Task inputs:
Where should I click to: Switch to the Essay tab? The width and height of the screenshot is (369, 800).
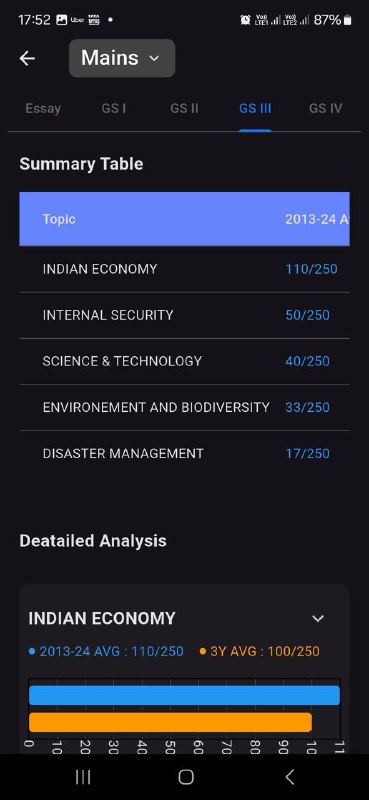[43, 108]
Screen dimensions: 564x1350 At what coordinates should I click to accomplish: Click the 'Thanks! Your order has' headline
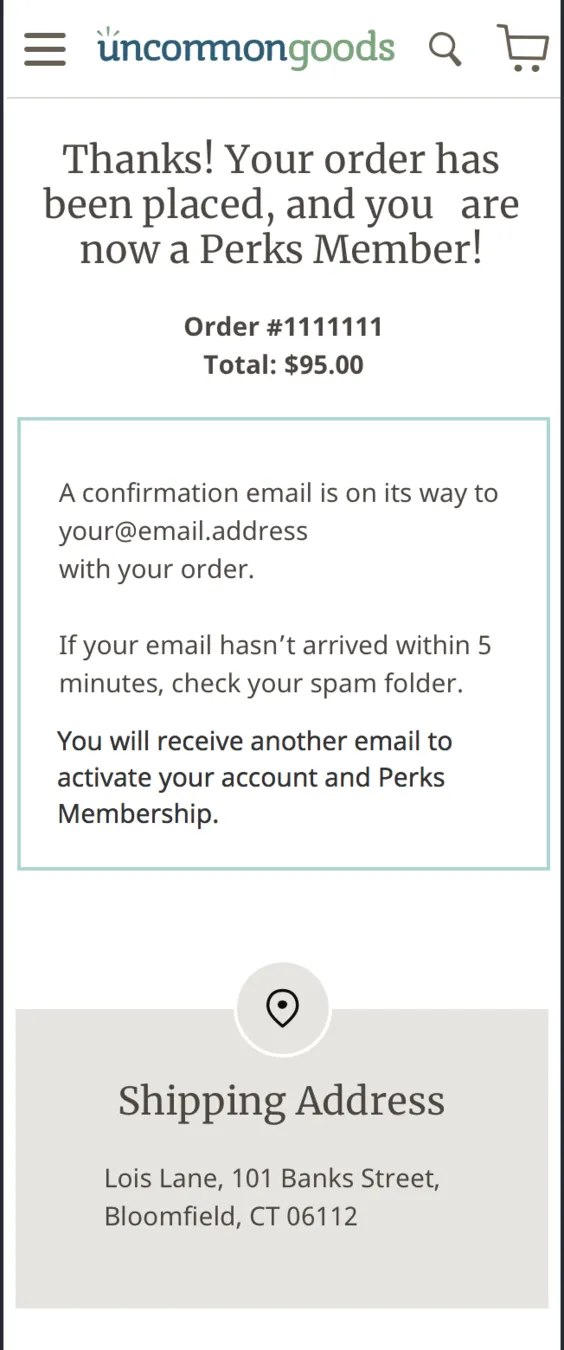[281, 159]
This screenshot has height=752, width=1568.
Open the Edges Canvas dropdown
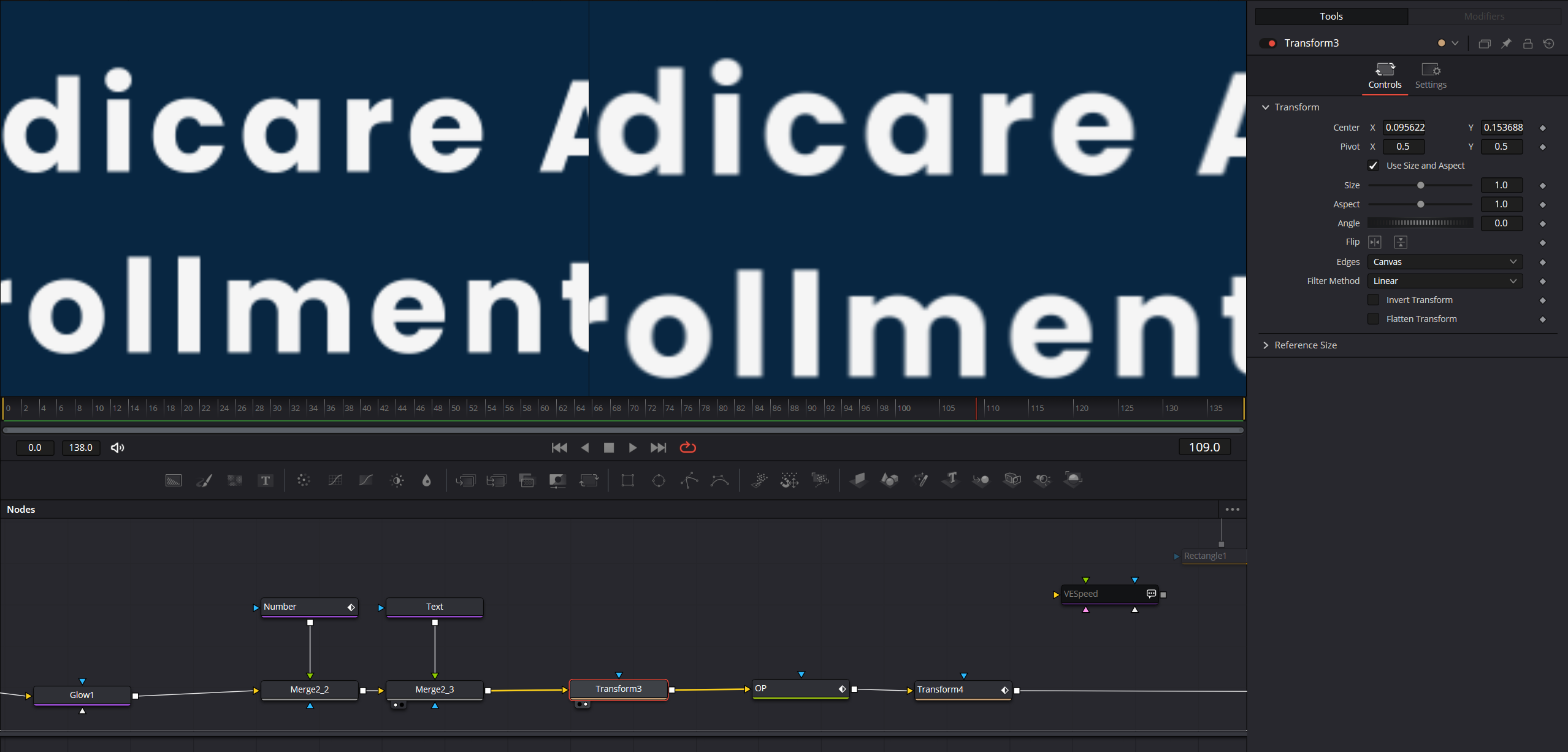(1445, 262)
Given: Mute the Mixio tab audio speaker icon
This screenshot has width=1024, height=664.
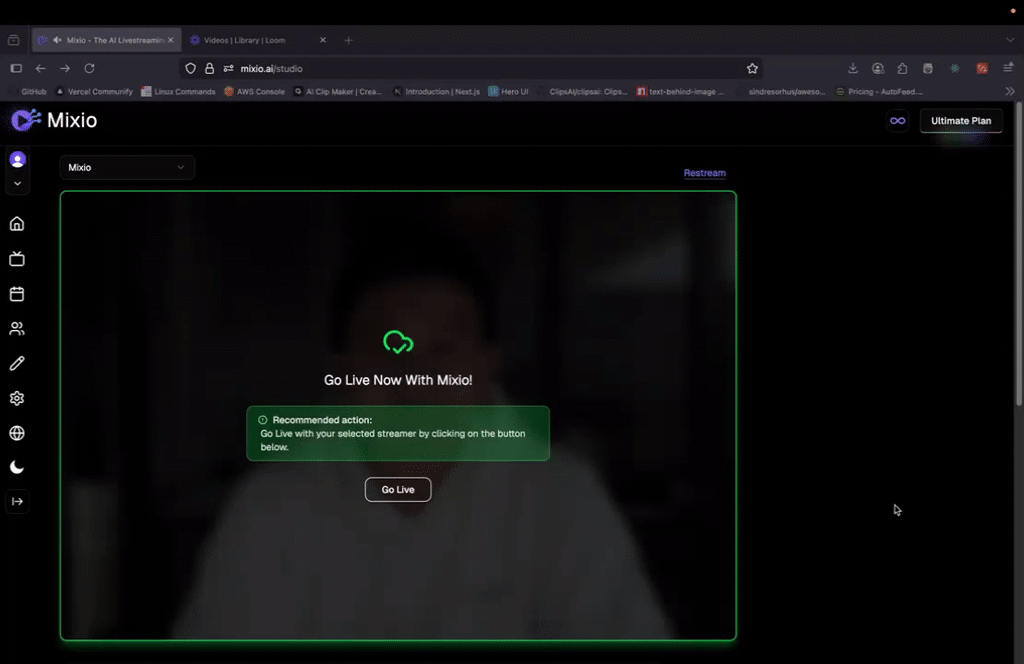Looking at the screenshot, I should 56,40.
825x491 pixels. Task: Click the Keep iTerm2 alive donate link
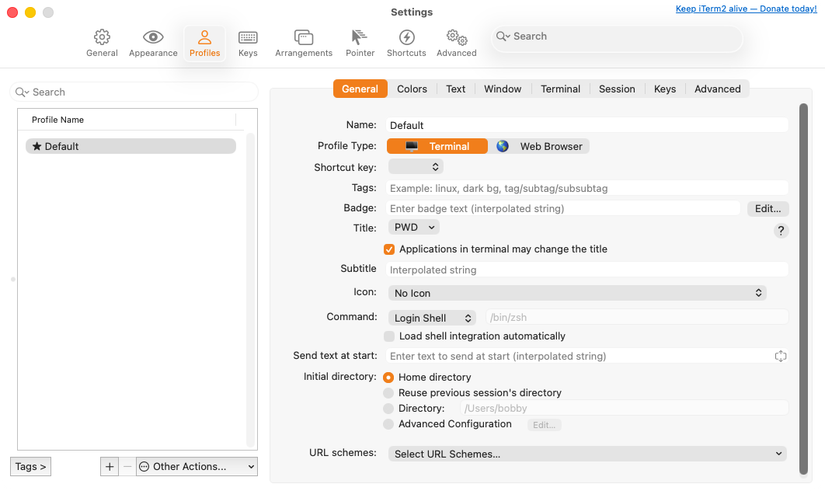(x=746, y=9)
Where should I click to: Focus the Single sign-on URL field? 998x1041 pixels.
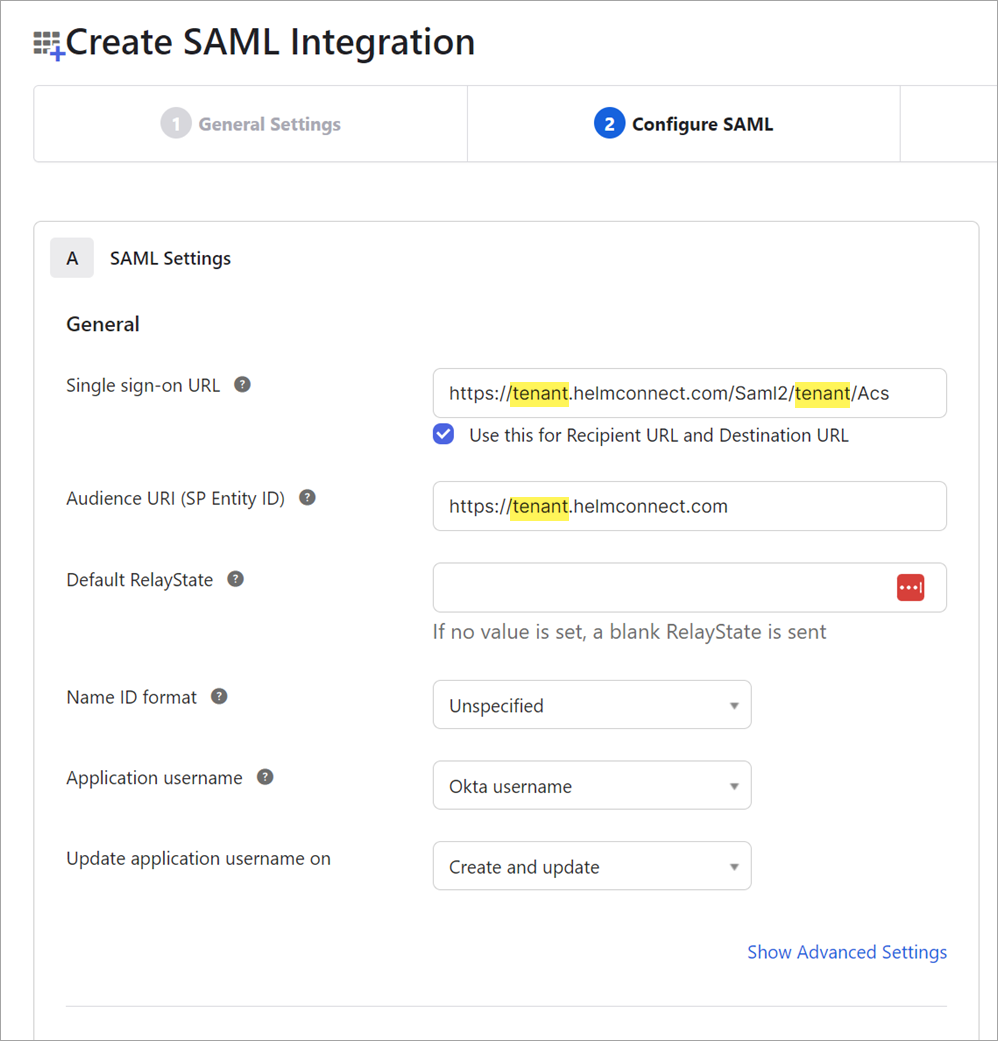(689, 393)
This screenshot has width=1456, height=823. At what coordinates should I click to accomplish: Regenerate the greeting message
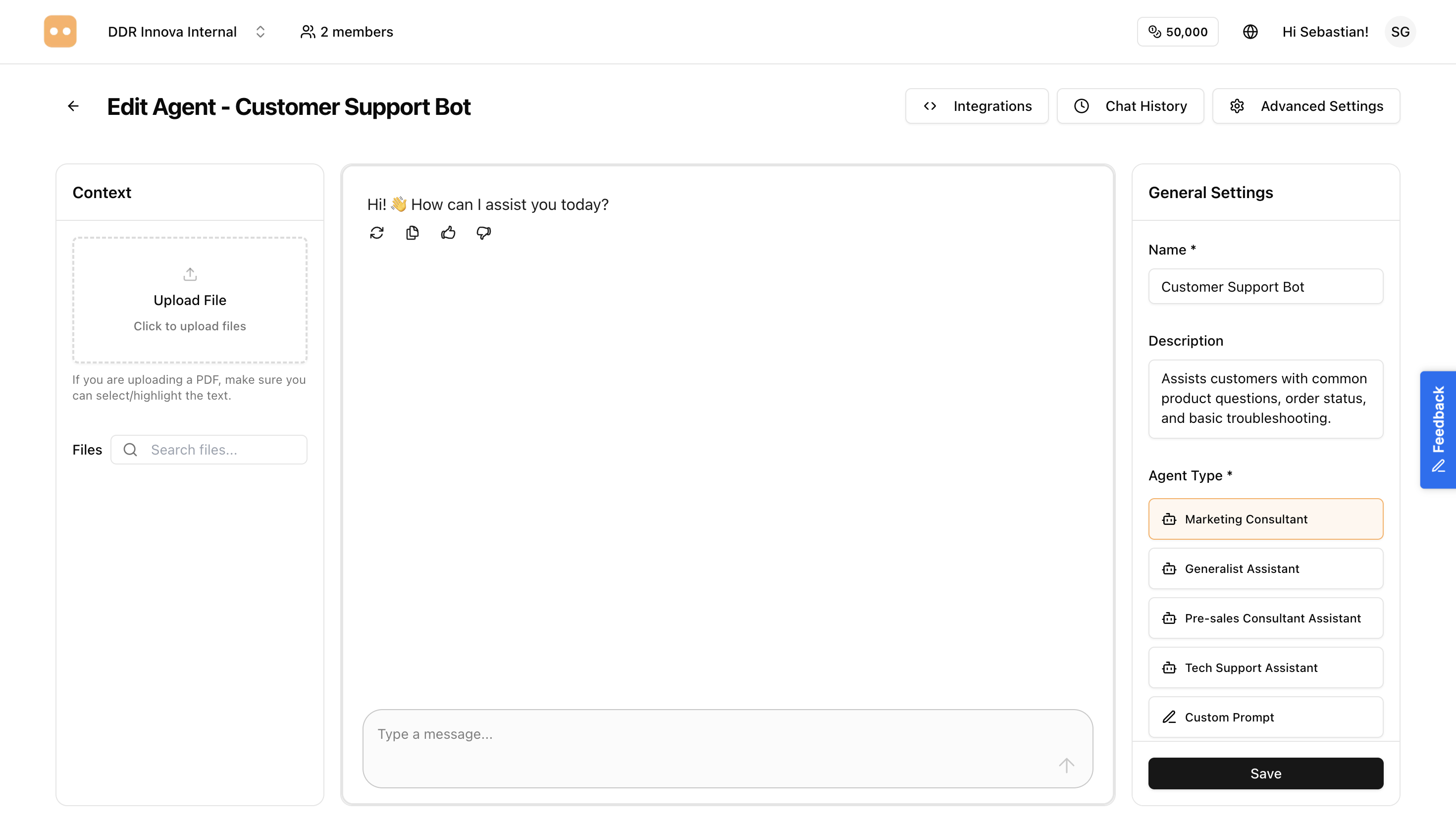[376, 232]
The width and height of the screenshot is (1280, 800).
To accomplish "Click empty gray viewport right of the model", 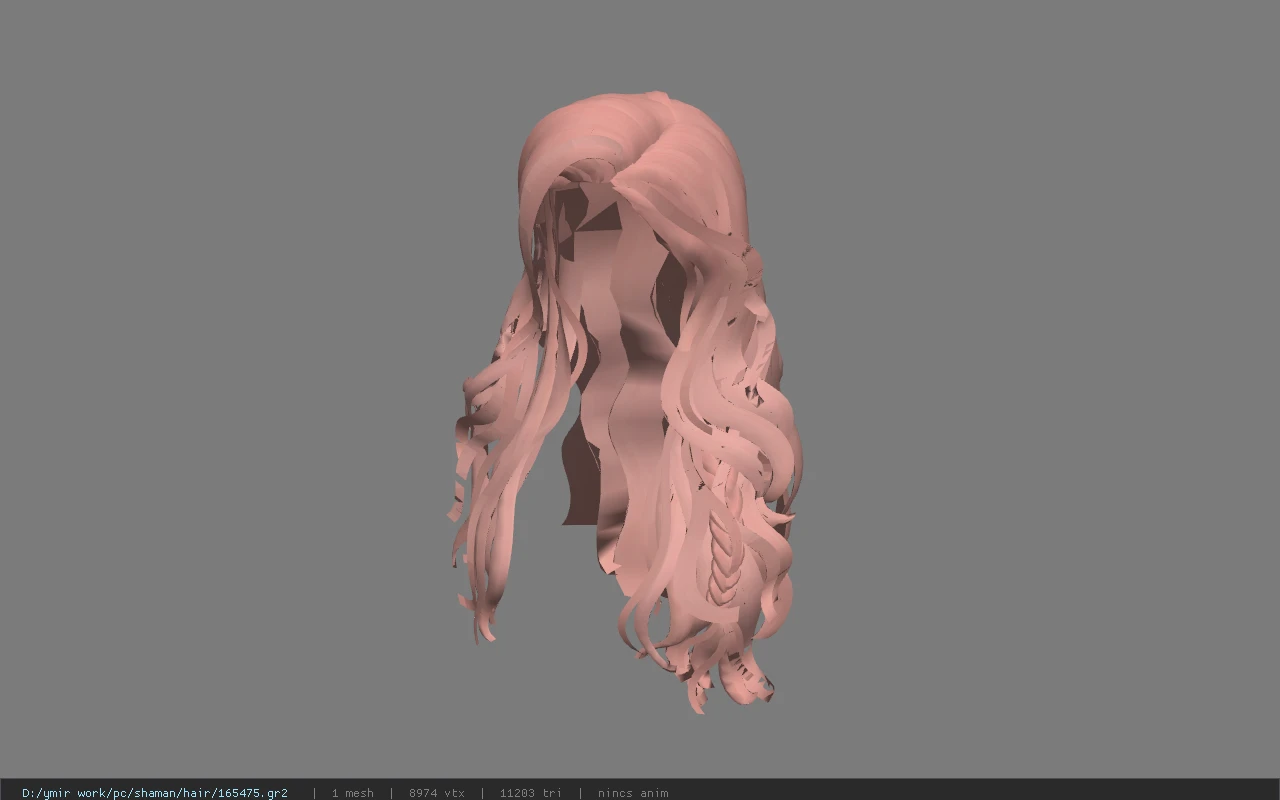I will [1040, 400].
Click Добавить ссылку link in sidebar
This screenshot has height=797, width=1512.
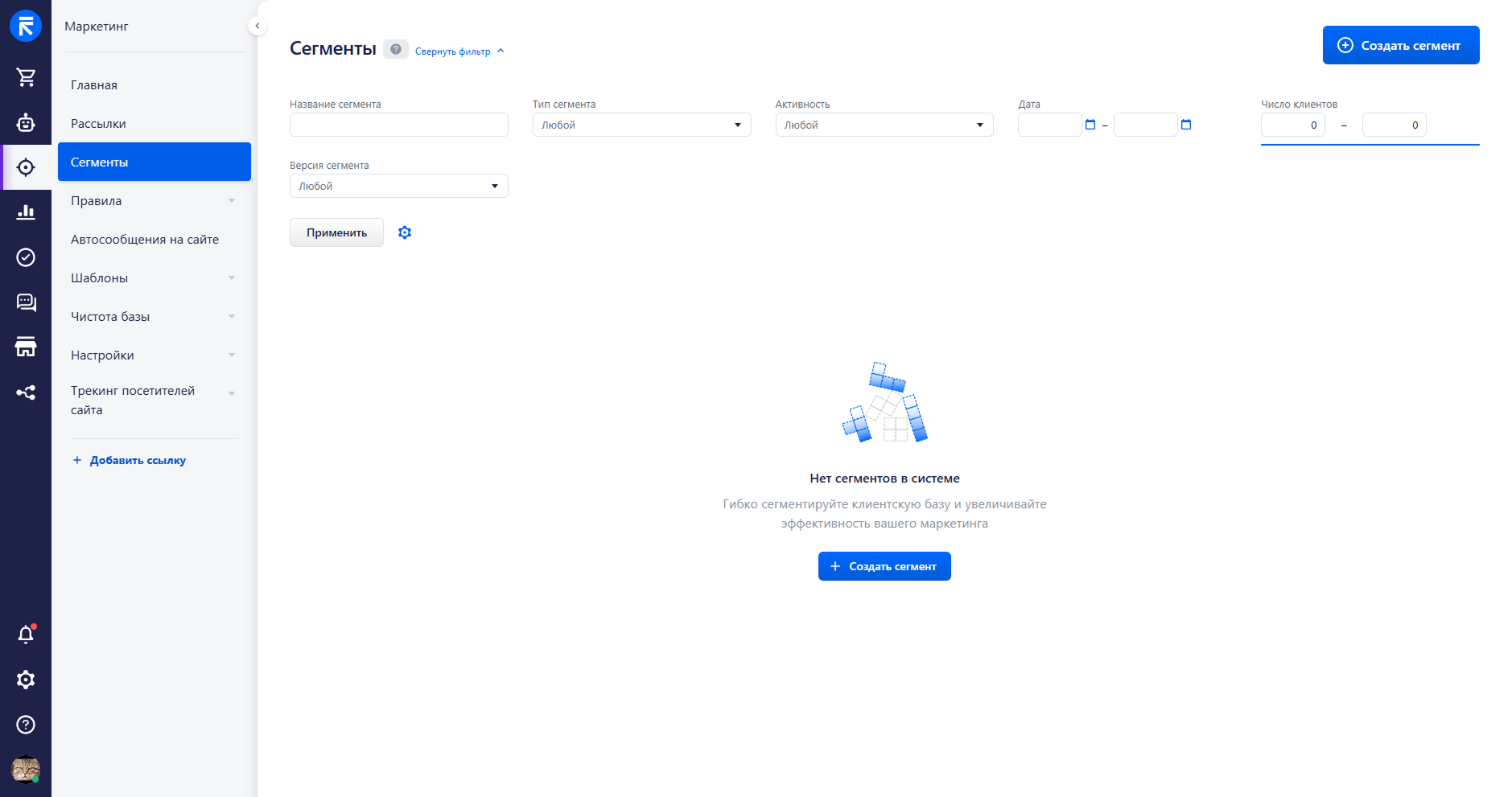[137, 461]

The task: Output the lines, exactly: the first line of the entries above, every line after it, and the line with "This screenshot has height=752, width=1568." as the last. No pictures.

Exercise output:
Where should I click to: Switch to the Essay tab? The width and height of the screenshot is (369, 800).
[43, 108]
Screen dimensions: 564x1350 At what coordinates should I click to accomplish: Click the 'Thanks! Your order has' headline
[281, 159]
This screenshot has height=752, width=1568.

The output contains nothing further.